Hi Michael,
I do believe Nutch keeps all the robots.txt files it comes across, though that would be in the raw (and not publicly distributed) Nutch crawler output that we have before we process it to become the publicly available WARC/WAT/WET files. I also don't remember off the top of my head how simple it is to pull that information out - at the very least it would require processing the raw datasets again, which is a fairly large task.
I do feel that a dataset of robots.txt files could be valuable resource however and for that very reason (and for my own enjoyment) I've played around with writing a robots.txt crawler in Go. Grabbing robots.txt files is a fun and relatively simple problem as you don't need to worry too much about rate limiting, as most web domains are entirely separate!
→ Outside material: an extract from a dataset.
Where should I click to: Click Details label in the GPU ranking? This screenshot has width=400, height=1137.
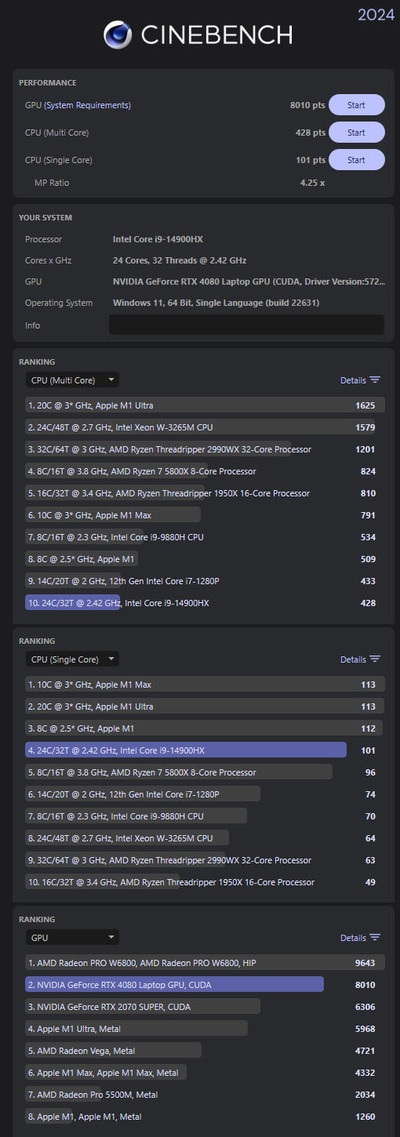[353, 938]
For your purpose, I'm curious as to how indicative robots.txt would be though. To have an idea of which companies from a certain industry don't have a web presence (and which robots.txt files you'd be interested in looking at), you'd likely already have a list of them, as "discovering" their absence from the Common Crawl data would be quite a hard problem. If you do have a small list that you can enumerate easily, getting the robots.txt files from their domains and parsing them with one of the many available robots parsing tools would lead to the results you're interested in without having to wade through hundreds of millions of domains worth of robots.txt data.
P.S. I loved the reference to Slurm Soda! All glory to the hypnotoad, of course.